Diamantina se metió de pie en el barreño.
—¡Si las hubierais visto cuando les abrí la puerta! Me costó acertar en la cerradura del susto que tenía. ¡Madre de Dios! ¡No sabía qué pensar cuando vi la jarra llena de sangre! ¿De dónde la sacasteis?
La nodriza miró a Olvido y le guiñó un ojo.

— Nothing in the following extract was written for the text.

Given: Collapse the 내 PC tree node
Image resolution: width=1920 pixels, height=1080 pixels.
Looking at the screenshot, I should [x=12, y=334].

—La cocinera siempre le pide a Olvido que le mate las gallinas para el caldo. Hoy pensaba hacer uno. Ya la tiene desplumada y desollada.
Al ver las piernas manchadas de sangre, Valvanera, Diamantina y doña Aurora hicieron el mismo gesto de asco a la vez. La princesa estalló en una carcajada y contagió al resto de las mujeres, que se miraban unas a otras sin la menor preocupación de que alguien pudiera hacerlas callar. Olvido se escuchó a sí misma compartiendo con ellas el sonido de sus risas.
Las cuatro observaban las piernas de Diamantina y se reían. Se miraban y volvían a reírse. Diamantina salpicó a doña Aurora, doña Aurora a Valvanera, Valvanera a la nodriza, y la nodriza cerró el círculo salpicándola a ella. Gritaban y reían sin decir una sola palabra. Y se entendían.